Video: Jay-Z: Glastonbury 2008
DiS: What do you think to the the one-day urban festival format? Stuff like Lovebox and Hyde Park Calling seems to be doing pretty well...
RDB: I think there’s a lot of people that don’t want to get their feet wet so to speak; Bestival last year [it rained A LOT] is their idea of hell, tripping up at a Lovebox type thing in a park in London that’s over by 10pm at night is their idea of a festival. If you can call it that. But I think these events are brilliant, because it’s great for people who don’t wanna get fully stuck in. But yeah, it’s cheating.
DiS: Do you have any regrets about stages being shut and the number of people who left early at Bestival last year? Would it be the same this year if it rained as heavily?
RDB: Possibly, yeah. I mean, if you get ten inches of rain in three days there’s very little you can do. It was muddy and looking back on it, where the BBC Stage was was unfortunate, but you just couldn’t have forseen that amount of rain, there were people dying elsewhere in the country, drowning in rivers and stuff. I think we did a good job under the circumstances.
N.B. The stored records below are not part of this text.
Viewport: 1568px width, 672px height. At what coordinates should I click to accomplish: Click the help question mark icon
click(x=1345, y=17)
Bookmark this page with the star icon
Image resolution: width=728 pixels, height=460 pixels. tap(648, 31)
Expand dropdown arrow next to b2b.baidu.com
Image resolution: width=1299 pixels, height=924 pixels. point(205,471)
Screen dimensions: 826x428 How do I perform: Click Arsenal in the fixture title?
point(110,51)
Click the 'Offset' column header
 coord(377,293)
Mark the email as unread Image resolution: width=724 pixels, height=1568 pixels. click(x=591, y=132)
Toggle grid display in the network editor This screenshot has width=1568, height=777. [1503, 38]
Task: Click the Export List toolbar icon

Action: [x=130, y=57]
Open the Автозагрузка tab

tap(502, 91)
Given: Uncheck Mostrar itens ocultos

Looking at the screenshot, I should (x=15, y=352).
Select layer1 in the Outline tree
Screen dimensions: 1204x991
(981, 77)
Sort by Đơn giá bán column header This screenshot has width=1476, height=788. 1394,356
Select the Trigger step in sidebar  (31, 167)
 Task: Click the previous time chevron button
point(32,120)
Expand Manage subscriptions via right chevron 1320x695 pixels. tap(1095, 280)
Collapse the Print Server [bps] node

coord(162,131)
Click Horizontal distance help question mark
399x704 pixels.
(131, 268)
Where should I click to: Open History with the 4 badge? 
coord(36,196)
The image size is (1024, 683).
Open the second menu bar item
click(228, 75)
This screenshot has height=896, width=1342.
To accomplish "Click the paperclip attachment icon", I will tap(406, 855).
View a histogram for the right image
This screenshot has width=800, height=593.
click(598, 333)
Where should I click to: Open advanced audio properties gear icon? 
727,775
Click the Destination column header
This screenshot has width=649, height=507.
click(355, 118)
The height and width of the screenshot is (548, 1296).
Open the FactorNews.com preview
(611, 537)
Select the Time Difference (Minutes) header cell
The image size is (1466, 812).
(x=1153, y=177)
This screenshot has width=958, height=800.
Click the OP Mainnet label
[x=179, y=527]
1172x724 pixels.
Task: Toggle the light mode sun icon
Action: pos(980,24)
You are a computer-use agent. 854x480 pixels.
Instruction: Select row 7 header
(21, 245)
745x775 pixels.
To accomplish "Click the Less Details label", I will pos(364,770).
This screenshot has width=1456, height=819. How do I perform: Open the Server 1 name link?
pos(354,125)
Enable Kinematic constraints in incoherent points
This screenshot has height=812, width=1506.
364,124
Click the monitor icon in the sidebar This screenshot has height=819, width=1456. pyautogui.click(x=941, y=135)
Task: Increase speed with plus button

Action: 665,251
Video: yes, it really was quite muddy at Bestival 2008
DiS: You kind of lost your shit on the Bestival forum with people who grumbled about the mud; is that just a danger of aiming a festival at comfortably off 20 and 30 somethings?
RDB: Yeah, I’m really active on the forum and I want to listen to what people say and I did jump straight in. It’s difficult, because one person can post something on the forum and it just gets totally misread, but there were a couple of people who obviously hated the fact there was some mud there. If I was the promoter of Latitude I think I’d actually be depressed about the reaction to those headliners.
DiS: So what – as the title of your talk alludes to – is the future of festivals?
RDB: I think the way things are going, there’s still a bit more wastage that needs to occur. It’s interesting that new shows that have occurred this year, some of which have already been cancelled. I’d never say ‘don’t start a festival’, but at the same time I think a lot of people think it’s an easy way to make a quick buck. But I think if you’ve got a really good idea and solid financial backing then there’s definitely a market out there, as you can see from all the shows that are sold out, so you’ve just got to make sure you really are doing anything different. I think there’s a whole raft of 500 to 1,000 person parties that are growing into their own festivals, and I think that is what the future of festivals is I think, those little homegrown independent parties, they’re going to become the next Bestival or Big Chill or Latitude.